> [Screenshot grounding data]
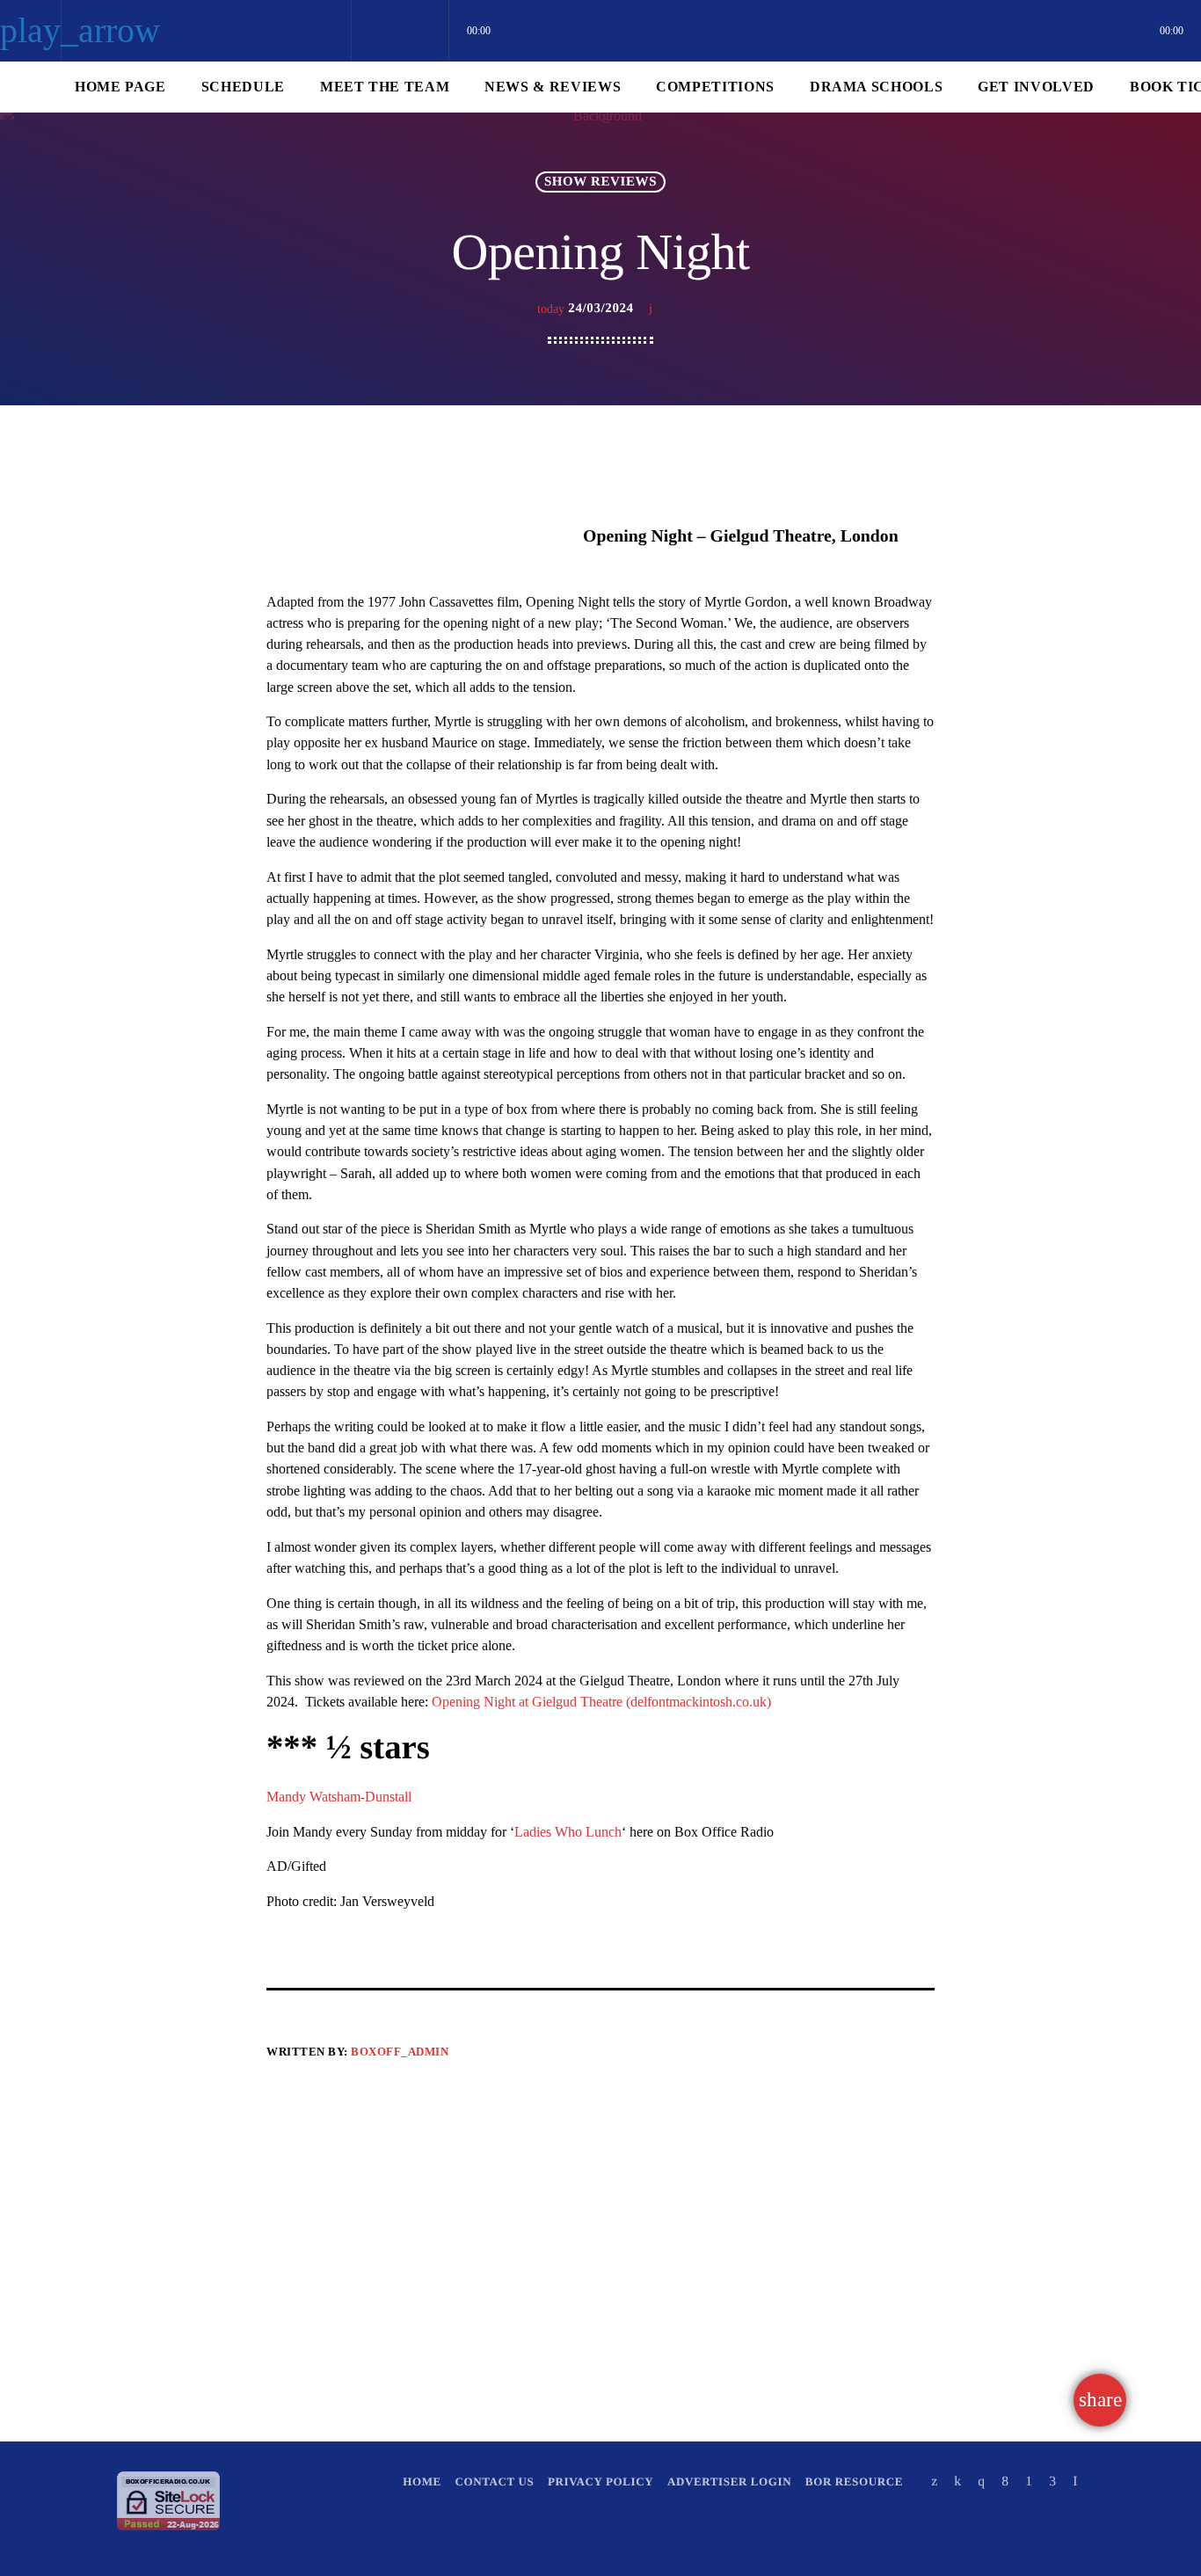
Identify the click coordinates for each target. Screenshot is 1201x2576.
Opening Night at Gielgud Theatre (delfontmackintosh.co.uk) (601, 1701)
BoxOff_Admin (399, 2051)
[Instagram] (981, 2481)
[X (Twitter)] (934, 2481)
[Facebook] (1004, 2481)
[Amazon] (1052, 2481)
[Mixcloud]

> [WHAT TO DO] Each entry above should be copied word for word, with the images omitted.

> [ANSWER SPACE]
Identify the click coordinates for each target. Screenshot is 1201x2576.
Opening Night at Gielgud Theatre (delfontmackintosh.co.uk) (601, 1701)
BoxOff_Admin (399, 2051)
[Instagram] (981, 2481)
[X (Twitter)] (934, 2481)
[Facebook] (1004, 2481)
[Amazon] (1052, 2481)
[Mixcloud]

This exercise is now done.